I am very curious about what is in the 64M or other small memory block, and then gdbdump it out. Reading /procthe maps file in the directory can accurately know the memory distribution of the current process.

The following script can dump all the associated memory into a file by passing in the process id (it will affect the service, use it with caution).

grep rw-p/proc/$1/maps | sed -n 's/^\([0-9a-f]*\)-\([0-9a-f]*\) .*$/\1/2/p' | while read start stop; do gdb --batch --pid $1 -ex "dump memory $1-$start-$stop.dump 0x$start 0x$stop"; done
 

More often, it is recommended to dump part of the memory. (Remind again that the operation will affect the service, pay attention to the size of the dump memory block, and use it with caution).

gdb --batch --pid 75 -ex "dump memory a.dump 0x7f2bceda1000 0x7f2bcef2b000
 
[root]$ du -h *
dump 4.0K
55-00600000-00601000.dump 400K
55-00eb7000-00f1b000.dump 0
55-704800000-7c0352000.dump 47M
55-7f2840000000-7f2842eb8000.dump 53M
55-7f2848000000-7f284b467000.dump 64M
55-7f284c000000-7f284fffa000.dump 64M
55-7f2854000000-7f2857fff000.dump 64M
55-7f285c000000-7f2860000000.dump 64M
55-7f2864000000-7f2867ffd000.dump 1016K
55-7f286a024000-7f286a122000.dump 1016K
55-7f286a62a000-7f286a728000.dump 1016K
55-7f286d559000-7f286d657000.dump
 

It's time to check the contents

[root]$ view 55-7f284c000000-7f284fffa000.dump
^@^@X+^?^@^@^@^@^@d(^?^@^@^@  ^C^@^@^@^@^@  ^C^@^@^@^@^@^@^@^@^@^@^@^@ <97>p^C^@^@^@^@ 8^^Z+^?^@^@ ^@^@d(^?^@^@ 8^^Z+^?^@^@ ^@^@d(^?^@^@
achine":524993642,"timeSecond":1460272569,"inc":2145712868,"new":false},"device":{"client":"android","uid":"xxxxx","version":881},"
device_android":{"BootSerialno":"xxxxx","CpuInfo":"0-7","MacInfo":"2c:5b:b8:b0:d5:10","RAMSize":"4027212","SdcardInfo":"xxxx","Serialno":"xxxx",
"android_id":"488aedba19097476","buildnumber":"KTU84P/1416486236","device_ip":"0.0.0.0","mac":"2c:5b:b8:b0:d5:10","market_source":"12","model":"OPPO ...more
 

Nani? Shouldn't this content be in the heap? Why is additional memory used for allocation? The reasons why netty applies for directbuffer have been investigated above, so where else is the off-heap memory allocated?

perf

Traditional tools are malfunctioning. It's almost time for the donkey to lose their skills. It's time to sacrifice the artifact perf.

use perf record -g -p 55 open stack monitoring function call. After running for a period of time, Ctrl+C ends, and a file perf.data will be generated.

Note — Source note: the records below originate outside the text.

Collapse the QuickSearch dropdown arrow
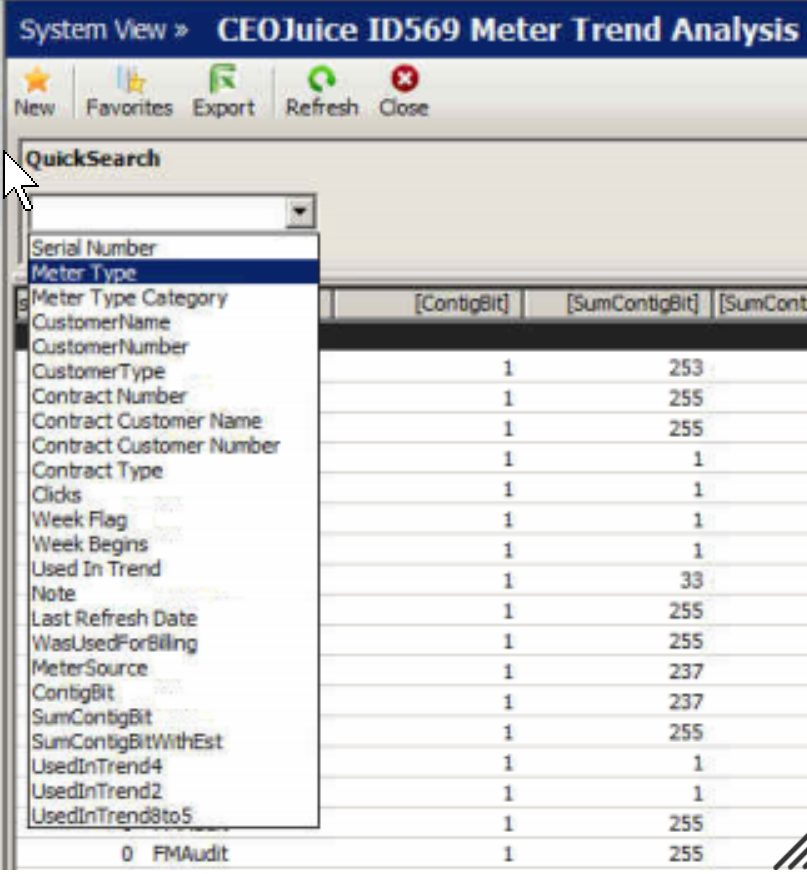The image size is (807, 874). coord(300,211)
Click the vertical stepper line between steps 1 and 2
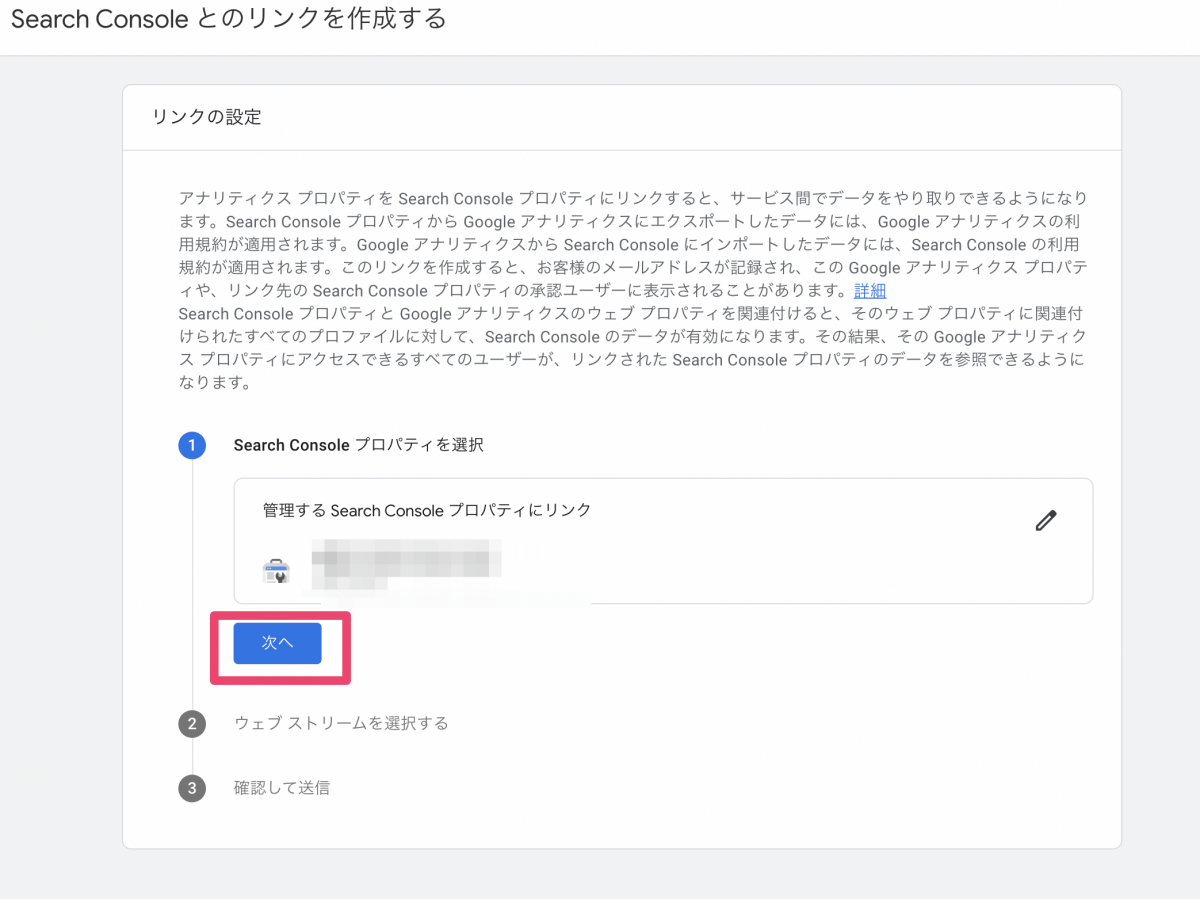Image resolution: width=1200 pixels, height=899 pixels. point(192,580)
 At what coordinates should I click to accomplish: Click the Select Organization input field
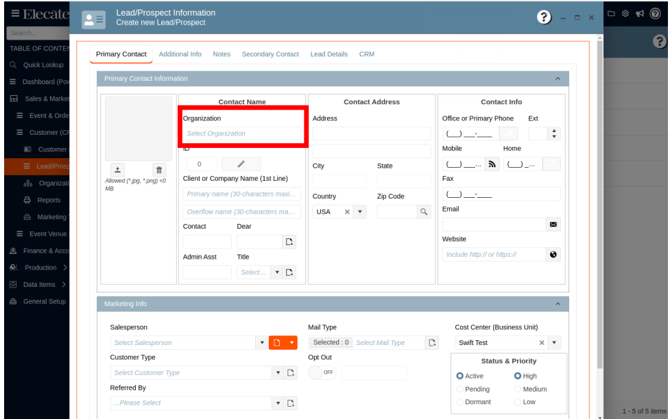(x=243, y=134)
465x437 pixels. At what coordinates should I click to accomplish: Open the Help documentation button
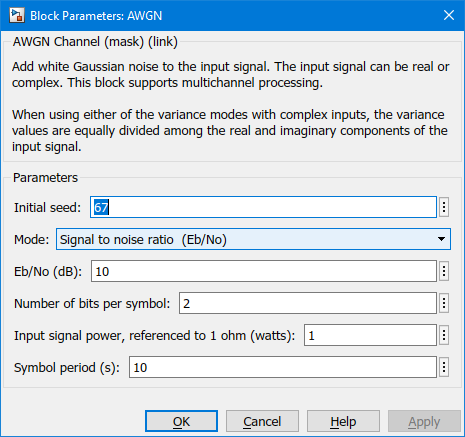pos(343,421)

Perform perf report -i perf.dataview report.

As shown in the figure, the process performs a large number of bzip related functions. Search zip, the results are as follows:

-.-!

The process called Java_java_util_zip_Inflater_inflatBytes() to apply for memory, and only a small part called Deflater to release the memory. Compared with the memory address of pmap, bzip is indeed messing with it.


solve

The java project searched zip to locate the code, and found that there was indeed a related bzip compression and decompression operation, and GZIPInputStreamthere was no close in one place.

GZIPInputStream uses Inflater to apply for off-heap memory, Deflater releases the memory, and calls the close() method to release it actively. If you forget to close, the life of the Inflater object will continue to the next GC. During this process, the off-heap memory will keep growing.

Original code:

public byte[] decompress ( byte[] input) throws IOException {
                ByteArrayOutputStream out = new ByteArrayOutputStream();
                IOUtils.copy(new GZIPInputStream(new ByteArrayInputStream(input)), out);
                return out.toByteArray();
            }
 

After modification:

 public byte[] decompress(byte[] input) throws IOException {
        ByteArrayOutputStream out = new ByteArrayOutputStream();
        GZIPInputStream gzip = new GZIPInputStream(new ByteArrayInputStream(input));
        IOUtils.copy(gzip, out);
        gzip.close();
        return out.toByteArray();
    }

 

After observation, the problem was solved.